Interest rises in backyard aquaculture

Gary Rogers, Ph.D., P.E.

Options range from simple organic setups to complex aquaponics

back-yard aquaculture
Some back-yard systems are rather complex and use a recirculating setup with filters, aerators and other equipment.

Aquaculture has always interested hobbyists, and many have tried small-scale growout of fish in an aquarium, small pond or tank. Now, with the downturn in the global economy, there seems to be an increased interest in back-yard aquaculture. Individuals all over the world have demonstrated a renewed attention to growing their own food to supplement their needs. There appears to be a great desire to be self-sufficient, and many are doing so by raising fish on a small scale to provide for individual needs.

Back-yard aquaculture refers to grow­out systems that are larger than home aquariums but less than about 0.4 ha in area. These systems are usually modeled after larger commercial growout systems. There is no limit to the variety of designs available for back-yard systems. They range from something as simple as a small stand-alone tank to very complex automated systems using sophisticated water treatment equipment.

System types, species

Back-yard aquaculture can be generally classed according to the water temperature.

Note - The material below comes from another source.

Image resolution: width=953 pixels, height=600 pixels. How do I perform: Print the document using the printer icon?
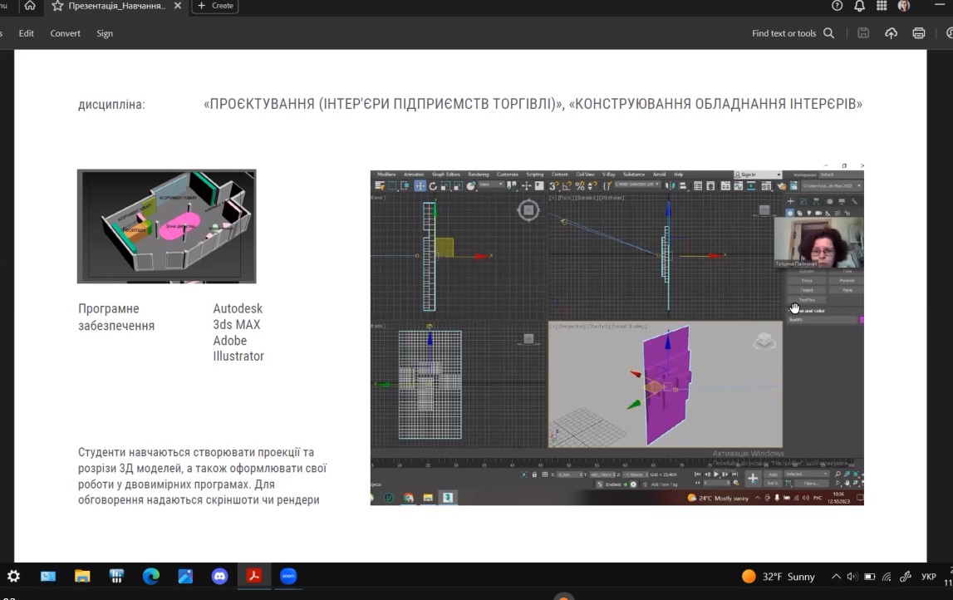[918, 33]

Coldwater aquaculture requires water temperatures of 10 to 21 degrees C with the optimum temperature between 12 and 17 degrees C. The most popular species of fish grown in coldwater back-yard systems are trout and salmon.

Warmwater aquaculture requires water temperatures between 18 and 32 degrees C with the optimum temperature between 27 and 30 degrees C. The most popular species of fish grown in these conditions are bass, sunfish, catfish, tilapia and carp. Additional species can be considered in varied parts of the world.

Climatic conditions, geographic location and environmental factors must be considered when selecting the best species of fish for back-yard aquaculture. Tilapia, one of the easiest fish species to raise, is growing in popularity around the globe where climatic conditions and water temperature are right.

Tilapia can tolerate variable water quality, including fairly low dissolved-oxygen levels. In addition, tilapia grow relatively quickly on a low-protein diet and readily breed in captivity. They are fairly easy to handle and are widely accepted as food fish. In some areas, tilapia are preserved by drying or salting, and may be smoked or pickled.

System components

Most back-yard aquaculture projects use recirculating systems, although other systems have been developed for growout in cages, raceways and ponds. Some of the more popular water containment approaches include aquariums, lined and unlined ponds, barrels, swimming pools, water troughs, and steel or fiberglass tanks. Water depths are usually about 0.75 to 1.00 m, although shallower tanks can also be used.

Because fish spend all of their lives in water, it is very important to maintain good water quality. If the water is not treated, very little production may be expected. Aeration and filtration are required for increased production. Beginners often start with lower densities of fish and increase production as they gain confidence in their systems and equipment. It is also a good idea to have emergency back-up systems to insure that aerators and pumps run during blackouts.

back-yard aquaculture
Aquaponics combines aquaculture and hydroponics for the production of both aquatic animals and plants.


An increasingly popular type of back-yard aquaculture is aquaponics, a combination of aquaculture and hydroponics for the production of both aquatic animals and plants. In aquaponics, the water is cycled from the fish tank into trays or beds holding plants. The plants utilize the nutrients in the water, and the “treated” water is returned again to the fish tank.

Greenhouse aquaponics can be fairly complicated, requiring a high level of management and equipment. Many of these back-yard aquaponics systems use a recirculating setup. These systems include additional equipment like filters or clarifiers to remove solids, degassing columns, aeration systems and dosing systems that add chemicals required by the plants.

Some back-yard aquaponics systems are very simple but can still be very productive. The goal of many of these producers is organic food production. They desire an efficient system that uses little power while producing both fish and vegetables to eat. Because fish are living in the water, aquaponics systems are typically organic, and no herbicides, insecticides or fungicides are used.

These systems can combine a variety of plants and fish depending on location and conditions. Tilapia, trout, catfish or hybrid striped bass can be grown with vegetables such as tomatoes, lettuce, cabbage, beans, basil, peppers and cucumbers.

Additional considerations

Back-yard aquaculture systems require special permits in some locations. It is the owners’ responsibility to become familiar with local and national laws regarding home aquaculture systems and determine if permits and/or registration are required. They should consider laws regarding water sources, water use and wastewater discharge; permits required to hold, produce and sell fish; and laws regarding the location of back-yard aquaculture facilities.